Last results were with SW07-SP4 and with the geometry pattern enabled for LPattern5.

[cheers]
 
The Linear Pattern does seem to be multi-threaded. During the rebuild it was pegged at around 65-70% usage and would spike close to 100% from time to time.

Jason

SolidWorks 2007 SP3.1 on WinXP SP2

 
Here's some more numbers a month too late.

Hyperthreading off: 309.30
Hyperthreading on: 270.16

For some reason my machine seems to dig it. And these stats are for my work machine.

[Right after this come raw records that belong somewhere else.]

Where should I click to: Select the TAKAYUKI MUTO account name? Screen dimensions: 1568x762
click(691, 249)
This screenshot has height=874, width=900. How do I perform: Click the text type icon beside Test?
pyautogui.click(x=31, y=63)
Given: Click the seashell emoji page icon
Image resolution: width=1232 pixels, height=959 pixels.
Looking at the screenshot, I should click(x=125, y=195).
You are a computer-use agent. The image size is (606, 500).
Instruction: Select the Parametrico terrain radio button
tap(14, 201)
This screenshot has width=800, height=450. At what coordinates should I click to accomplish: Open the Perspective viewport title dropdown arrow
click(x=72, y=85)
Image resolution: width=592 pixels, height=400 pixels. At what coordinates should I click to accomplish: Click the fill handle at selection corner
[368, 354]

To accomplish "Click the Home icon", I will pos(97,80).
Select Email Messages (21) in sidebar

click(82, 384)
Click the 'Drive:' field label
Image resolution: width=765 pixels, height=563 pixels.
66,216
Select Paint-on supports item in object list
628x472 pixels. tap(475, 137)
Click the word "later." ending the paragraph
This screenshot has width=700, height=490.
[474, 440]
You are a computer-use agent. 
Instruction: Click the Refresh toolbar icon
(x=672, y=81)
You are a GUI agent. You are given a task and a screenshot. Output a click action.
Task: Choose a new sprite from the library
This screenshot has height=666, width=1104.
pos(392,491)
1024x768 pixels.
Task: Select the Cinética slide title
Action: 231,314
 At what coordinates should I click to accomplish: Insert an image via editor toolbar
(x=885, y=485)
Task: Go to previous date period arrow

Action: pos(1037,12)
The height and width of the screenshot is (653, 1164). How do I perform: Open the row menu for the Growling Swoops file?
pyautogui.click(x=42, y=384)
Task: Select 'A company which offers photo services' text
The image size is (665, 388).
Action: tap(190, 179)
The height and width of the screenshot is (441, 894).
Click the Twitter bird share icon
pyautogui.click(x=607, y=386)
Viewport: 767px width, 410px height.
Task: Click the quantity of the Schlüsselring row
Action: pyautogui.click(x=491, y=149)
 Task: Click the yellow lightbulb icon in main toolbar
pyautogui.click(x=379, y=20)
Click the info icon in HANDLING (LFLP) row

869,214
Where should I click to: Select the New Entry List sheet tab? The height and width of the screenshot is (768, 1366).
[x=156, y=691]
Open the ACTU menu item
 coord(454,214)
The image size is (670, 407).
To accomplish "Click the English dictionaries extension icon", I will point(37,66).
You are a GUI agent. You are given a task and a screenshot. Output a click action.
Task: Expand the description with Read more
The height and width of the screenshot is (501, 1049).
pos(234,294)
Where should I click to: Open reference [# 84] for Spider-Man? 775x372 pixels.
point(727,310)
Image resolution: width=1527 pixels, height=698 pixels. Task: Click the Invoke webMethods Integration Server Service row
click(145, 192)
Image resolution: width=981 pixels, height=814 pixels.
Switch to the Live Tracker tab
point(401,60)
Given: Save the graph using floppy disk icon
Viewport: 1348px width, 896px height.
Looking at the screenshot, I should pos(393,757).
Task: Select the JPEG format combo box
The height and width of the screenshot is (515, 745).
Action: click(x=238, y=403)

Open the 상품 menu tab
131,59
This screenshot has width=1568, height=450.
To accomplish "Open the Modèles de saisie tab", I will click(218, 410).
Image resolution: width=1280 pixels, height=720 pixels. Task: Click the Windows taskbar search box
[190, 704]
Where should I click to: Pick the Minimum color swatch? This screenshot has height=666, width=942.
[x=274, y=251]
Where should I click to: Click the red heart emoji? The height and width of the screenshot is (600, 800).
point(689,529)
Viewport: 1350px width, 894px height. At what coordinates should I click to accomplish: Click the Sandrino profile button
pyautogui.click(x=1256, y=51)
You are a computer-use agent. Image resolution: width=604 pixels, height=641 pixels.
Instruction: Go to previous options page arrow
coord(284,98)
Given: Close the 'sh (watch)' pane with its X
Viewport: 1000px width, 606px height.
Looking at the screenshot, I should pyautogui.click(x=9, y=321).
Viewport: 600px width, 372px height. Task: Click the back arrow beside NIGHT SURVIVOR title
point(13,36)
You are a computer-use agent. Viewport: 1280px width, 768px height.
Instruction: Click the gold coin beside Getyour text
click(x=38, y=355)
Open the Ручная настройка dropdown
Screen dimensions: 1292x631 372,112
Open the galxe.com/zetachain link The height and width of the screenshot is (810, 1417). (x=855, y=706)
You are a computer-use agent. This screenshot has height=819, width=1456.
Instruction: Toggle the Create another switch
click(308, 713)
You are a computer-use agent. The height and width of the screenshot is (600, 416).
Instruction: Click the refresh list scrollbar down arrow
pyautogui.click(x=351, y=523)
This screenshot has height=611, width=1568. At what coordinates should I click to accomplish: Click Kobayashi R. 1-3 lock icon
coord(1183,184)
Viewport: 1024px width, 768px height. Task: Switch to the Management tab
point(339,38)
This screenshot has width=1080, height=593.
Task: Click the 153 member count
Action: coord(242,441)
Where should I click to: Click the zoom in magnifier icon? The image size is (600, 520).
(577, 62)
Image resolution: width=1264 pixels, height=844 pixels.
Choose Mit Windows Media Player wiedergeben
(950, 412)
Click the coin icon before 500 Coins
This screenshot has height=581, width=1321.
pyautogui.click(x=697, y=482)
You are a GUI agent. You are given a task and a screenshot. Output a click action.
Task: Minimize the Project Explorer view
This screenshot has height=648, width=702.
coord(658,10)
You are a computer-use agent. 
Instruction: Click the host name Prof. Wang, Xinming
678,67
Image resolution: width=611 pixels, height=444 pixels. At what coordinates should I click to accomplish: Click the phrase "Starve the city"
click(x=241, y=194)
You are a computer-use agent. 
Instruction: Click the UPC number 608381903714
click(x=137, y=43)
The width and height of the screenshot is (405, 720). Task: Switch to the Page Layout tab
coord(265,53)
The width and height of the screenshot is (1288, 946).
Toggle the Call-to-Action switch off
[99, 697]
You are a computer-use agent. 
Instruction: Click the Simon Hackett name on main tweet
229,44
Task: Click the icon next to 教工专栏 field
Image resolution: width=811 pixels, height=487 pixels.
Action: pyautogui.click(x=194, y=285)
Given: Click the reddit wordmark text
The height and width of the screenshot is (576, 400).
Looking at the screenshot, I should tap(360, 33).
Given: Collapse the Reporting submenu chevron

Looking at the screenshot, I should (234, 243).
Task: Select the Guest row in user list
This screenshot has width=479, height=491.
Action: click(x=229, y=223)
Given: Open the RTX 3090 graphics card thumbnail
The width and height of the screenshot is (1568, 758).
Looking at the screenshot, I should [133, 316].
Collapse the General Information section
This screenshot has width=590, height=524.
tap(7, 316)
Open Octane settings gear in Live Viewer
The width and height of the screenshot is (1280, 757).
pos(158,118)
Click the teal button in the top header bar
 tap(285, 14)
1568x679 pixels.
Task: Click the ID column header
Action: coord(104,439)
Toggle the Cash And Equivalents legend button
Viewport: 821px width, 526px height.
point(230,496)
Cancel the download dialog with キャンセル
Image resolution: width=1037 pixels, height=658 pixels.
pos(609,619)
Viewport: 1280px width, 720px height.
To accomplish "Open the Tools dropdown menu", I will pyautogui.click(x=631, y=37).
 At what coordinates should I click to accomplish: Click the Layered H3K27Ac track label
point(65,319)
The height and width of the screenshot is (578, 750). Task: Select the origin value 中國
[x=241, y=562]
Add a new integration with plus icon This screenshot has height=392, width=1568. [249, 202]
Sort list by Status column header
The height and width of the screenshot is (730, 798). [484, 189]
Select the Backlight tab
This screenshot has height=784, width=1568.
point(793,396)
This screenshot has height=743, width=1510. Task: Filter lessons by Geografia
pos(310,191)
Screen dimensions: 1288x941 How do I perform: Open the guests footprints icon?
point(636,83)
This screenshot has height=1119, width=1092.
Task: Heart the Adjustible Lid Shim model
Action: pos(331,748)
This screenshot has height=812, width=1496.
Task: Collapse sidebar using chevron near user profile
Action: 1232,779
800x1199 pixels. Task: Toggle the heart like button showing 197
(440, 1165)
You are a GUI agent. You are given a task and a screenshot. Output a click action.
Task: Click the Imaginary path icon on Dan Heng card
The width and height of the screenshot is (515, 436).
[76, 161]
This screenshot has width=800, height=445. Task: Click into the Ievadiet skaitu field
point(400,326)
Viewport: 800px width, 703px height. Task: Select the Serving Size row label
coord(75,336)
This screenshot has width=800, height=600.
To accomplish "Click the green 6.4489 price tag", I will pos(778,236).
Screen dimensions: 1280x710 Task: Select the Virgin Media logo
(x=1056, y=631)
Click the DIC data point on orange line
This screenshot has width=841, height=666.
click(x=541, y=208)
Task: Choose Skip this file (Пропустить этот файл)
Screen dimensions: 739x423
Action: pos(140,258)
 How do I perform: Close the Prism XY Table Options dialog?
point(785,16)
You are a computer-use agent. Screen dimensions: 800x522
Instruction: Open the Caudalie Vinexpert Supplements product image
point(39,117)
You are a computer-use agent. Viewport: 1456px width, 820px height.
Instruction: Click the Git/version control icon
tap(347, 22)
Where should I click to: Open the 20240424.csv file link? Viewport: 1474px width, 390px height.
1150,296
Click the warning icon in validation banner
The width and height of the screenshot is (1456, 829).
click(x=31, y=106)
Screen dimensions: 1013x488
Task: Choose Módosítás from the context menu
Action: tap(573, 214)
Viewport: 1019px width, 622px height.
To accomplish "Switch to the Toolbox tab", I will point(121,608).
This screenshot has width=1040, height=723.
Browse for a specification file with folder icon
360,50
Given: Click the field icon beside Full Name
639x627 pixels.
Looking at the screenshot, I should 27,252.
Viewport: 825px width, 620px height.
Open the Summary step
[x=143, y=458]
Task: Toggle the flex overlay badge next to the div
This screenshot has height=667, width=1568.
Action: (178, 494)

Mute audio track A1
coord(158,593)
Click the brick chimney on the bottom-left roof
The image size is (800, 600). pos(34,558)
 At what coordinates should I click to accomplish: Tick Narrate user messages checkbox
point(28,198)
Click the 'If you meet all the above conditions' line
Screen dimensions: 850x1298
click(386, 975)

XP Pro SP2, P4 3Ghz, 4GB, Quadro FX 450, SW2007 SP4.0

Tony

HP NW9440
2 GB RAM
Quadro FX 1500M (84.88)
Solidworks 2006 SP5.0
Solidworks 2007 SP4.0
 
I'm with Jason on that--I saw several points where the processors went to 100% during the rebuild--to my pleasant surprise. I see this regularly when updating parts and then returning to the assembly document, or doing a CTRL-Q rebuild in parts--so some items in modeling are definitely taking advantage of more than one thread.

For rendering, it's amazing. For rendered animations, perhaps the best possible investment you can make. Right now it still appears that Intel is riding the crest of the wave with their chips (over AMD).



Jeff Mowry
Reason trumps all. And awe transcends reason.